Employment Law Commentary for the Houston Business Journal's "Business Survival Guide"

May 18, 2001

QUESTION: How do you protect your company's trade secrets with employee confidentiality and non-competition agreements? 

How to Protect Your Company's Trade Secrets with Employee Confidentiality and Non-Competition Agreements

In our modern technological age, information is king. Many companies have learned that protecting their proprietary business information and trade secrets is critical to their continued success. How can you do this for your company? From an employment law standpoint, two standard vehicles for protecting an employer's confidential information are: (a) confidentiality agreements; and (b) non-competition agreements.

Confidentiality Agreements

Confidentiality agreements are not just for high-tech companies conducting cutting-edge research or developing patentable technologies. Almost all companies have proprietary information to protect, whether it consists of customer lists, pricing information, profit margins, bidding strategies, or other information that allows a company to maintain its competitive advantage. Companies can protect this information by having their employees sign a confidentiality agreement.

Ideally, an employer should have its employees sign a confidentiality agreement at the inception of their employment. This is not necessary for the enforceability of the agreement, but it eliminates confusion by defining the company's expectations from the start and helps ensure that all employees sign the agreement.

At a minimum, confidentiality agreements should: (a) describe the types of confidential information to which the employee will have access; (b) restrict the employee's disclosure of this information, both during and after employment, except when disclosed in furtherance of the company's business or with the company's permission; and (c) require the employee to return any company documents or other confidential information before the employment relationship ends. The duration of the agreement need not be limited. Moreover, companies do not have to pay employees any special compensation for entering into this agreement -- their access to the confidential information and their continued employment are sufficient to support the agreement.

Some companies only have certain "key" employees sign confidentiality agreements. Nevertheless, because any company employee may be exposed to information that the company does not want to reveal, the best practice is to have all employees sign confidentiality agreements.

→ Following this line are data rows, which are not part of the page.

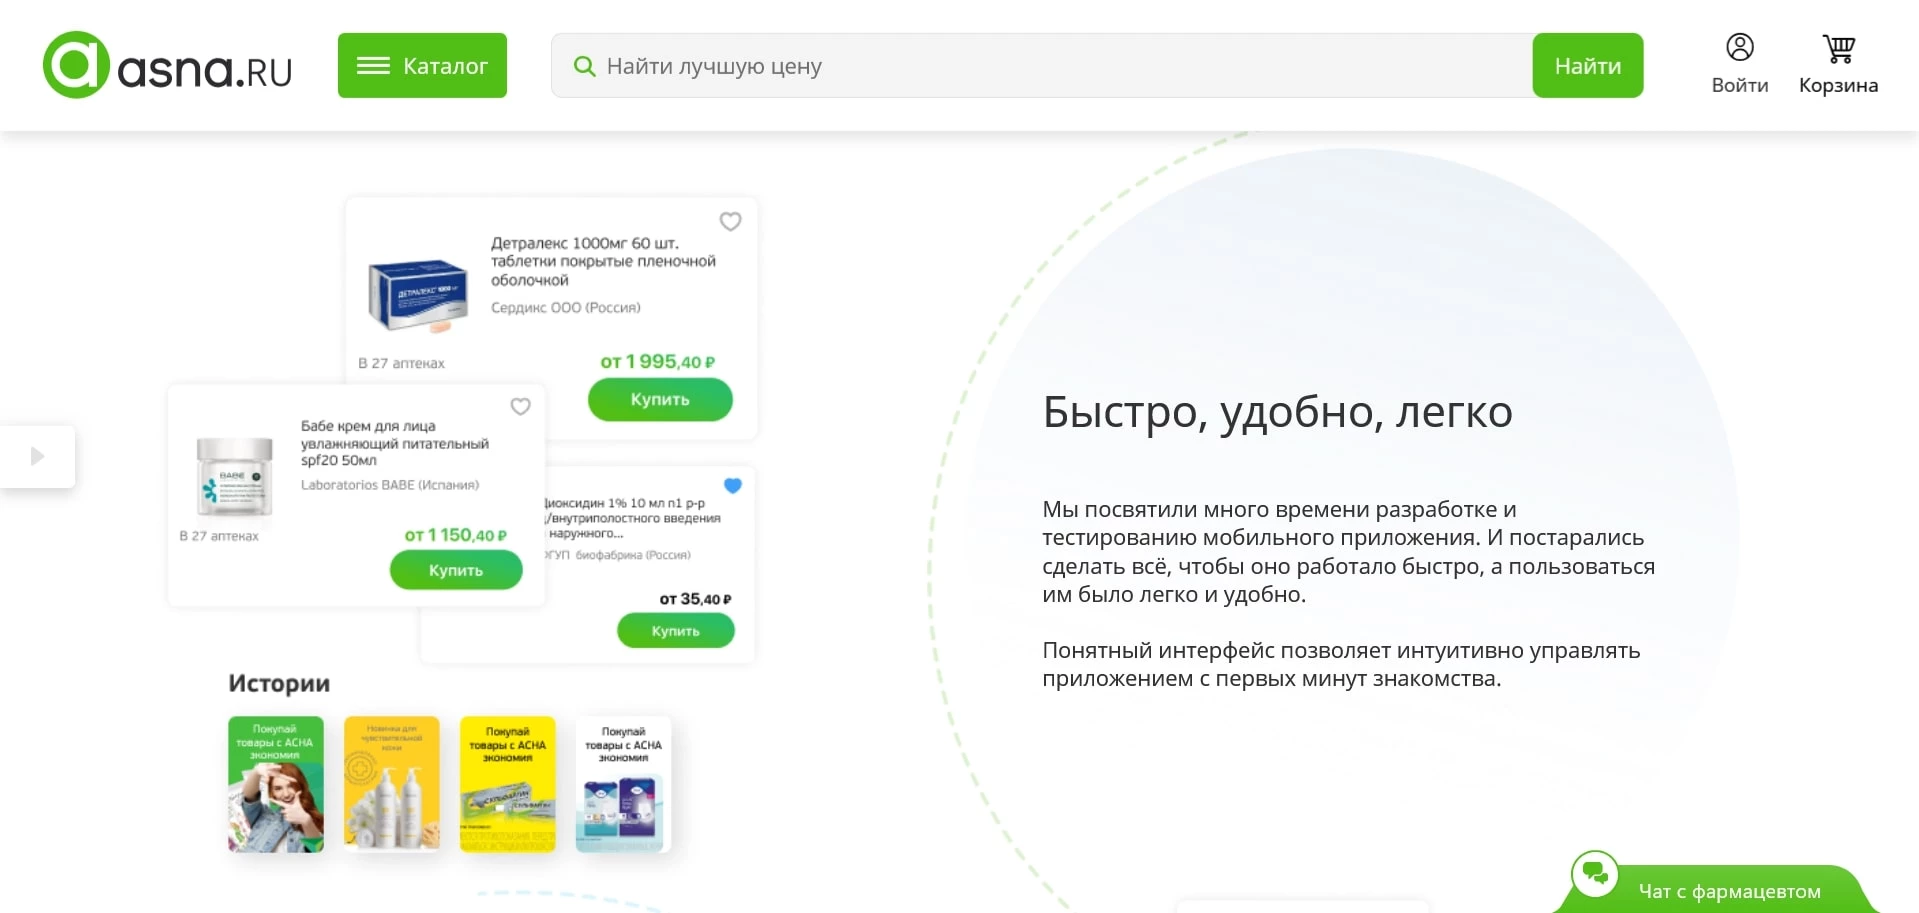
Task: Click the asna.ru logo
Action: click(x=166, y=65)
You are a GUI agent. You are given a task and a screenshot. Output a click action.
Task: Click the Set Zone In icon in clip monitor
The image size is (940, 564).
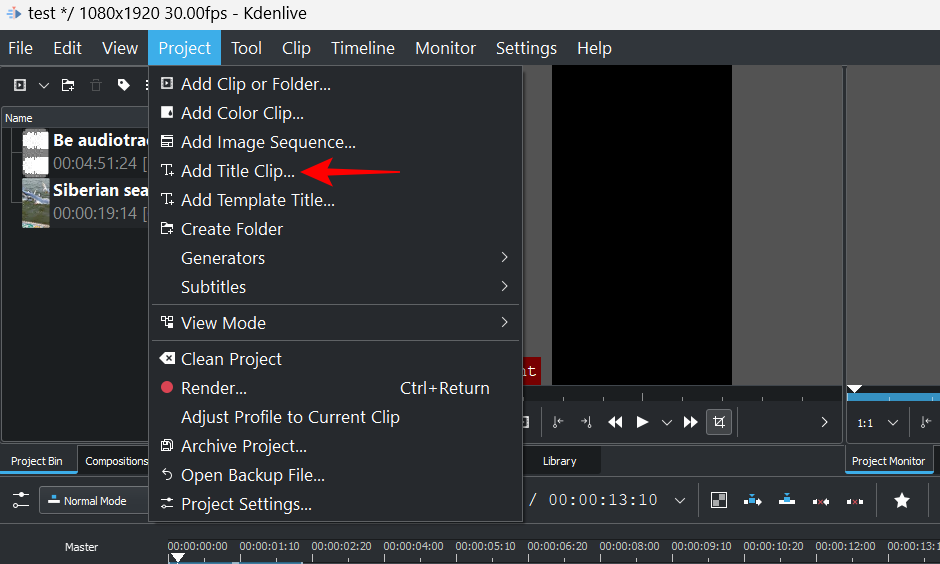click(x=558, y=422)
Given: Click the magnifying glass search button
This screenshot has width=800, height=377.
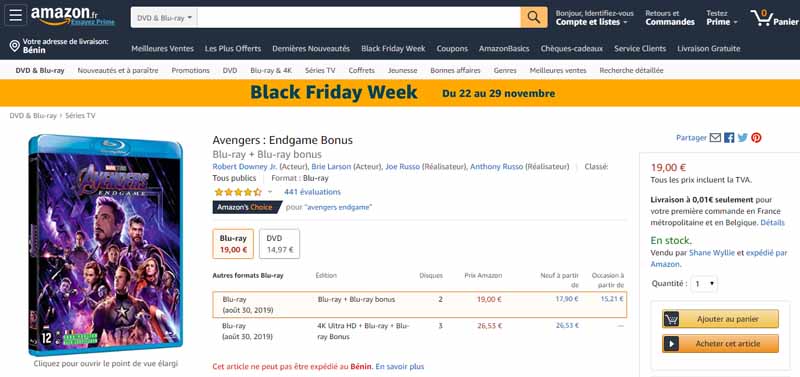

Non-Competition Agreements

The non-competition agreement is one of the more controversial employee agreements. Non-competition agreements, and their cousins, non-solicitation agreements, either prevent the employee from going to work for a competitor or restrain the employee from soliciting the company's customers after leaving employment. With the expansion of the information age, these agreements have become increasingly popular among employers seeking to prevent employees with knowledge of company secrets from using them against the company. Nevertheless, because these agreements restrain trade, Texas courts generally disfavor them and require that they meet stringent criteria before enforcing them. This has led to a great deal of litigation in which both employers and employees have incurred substantial litigation expenses with often disappointing results for both sides.

To be enforceable, an employee non-competition agreement will generally have to be "ancillary to or part of" an enforceable employment agreement containing the employer's promise to provide confidential information and the employee's promise to keep it confidential. In short, this is because Texas courts have concluded that an employer's promise to provide the employee with trade secrets or confidential information can be sufficient consideration to support an employee's promise not to compete. One caveat -- Texas courts will likely consider the employer's promise to provide confidential information illusory, and the non-competition agreement invalid, unless the employee signs the non-competition agreement at the inception of the employment relationship or at the inception of a change in the employee's duties that will expose the employee to new confidential information.

Texas courts also require that non-competition agreements contain reasonable limitations as to time, geographic area, and scope of activity to be restrained. The limitations should not impose a greater restraint than necessary to protect the goodwill or other business interest of the employer. In most circumstances, it is difficult to enforce a non-competition agreement that prevents an employee from working for a competitor or soliciting the company's clients for more than two years after leaving employment. Regarding geographic area, while many companies would like to prevent employees from competing against them anywhere, the smaller the geographical restriction in the non-competition agreement, such as a restriction tailored to where the employee actually worked, the more likely a court will enforce it. Finally, regarding the scope of activity to be restricted, the non-competition agreement should only restrict the employee from performing work similar to that performed for the employer.

Conclusion

Confidentiality and non-competition agreements can be invaluable tools to protect an employer's trade secrets and confidential information. Nonetheless, with the complex legal requirements for an enforceable non-competition agreement, employers should consult with employment law counsel before drafting and implementing these agreements.